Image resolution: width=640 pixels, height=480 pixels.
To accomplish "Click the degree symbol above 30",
---
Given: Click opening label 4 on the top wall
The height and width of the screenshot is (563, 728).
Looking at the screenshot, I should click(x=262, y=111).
==
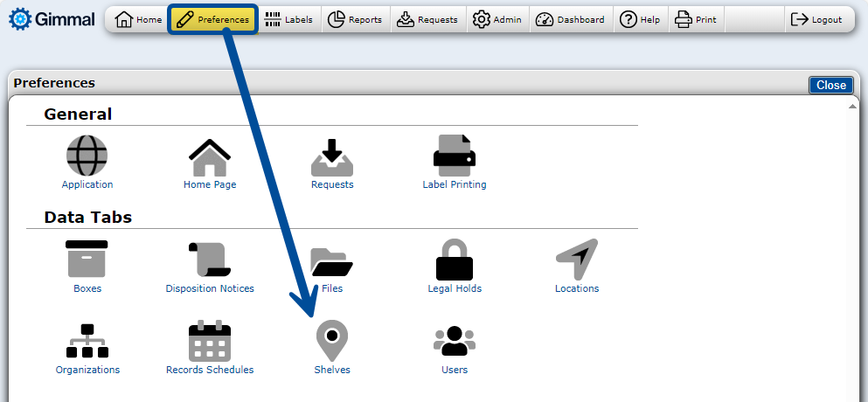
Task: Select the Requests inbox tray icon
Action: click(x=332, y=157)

THE TASK: Of all the entries above, repeat only the lines from the line that has "Image resolution: width=640" to the line that has "the degree symbol", both lines included, exactly.

OUTPUT BELOW:
Image resolution: width=640 pixels, height=480 pixels.
To accomplish "Click the degree symbol above 30",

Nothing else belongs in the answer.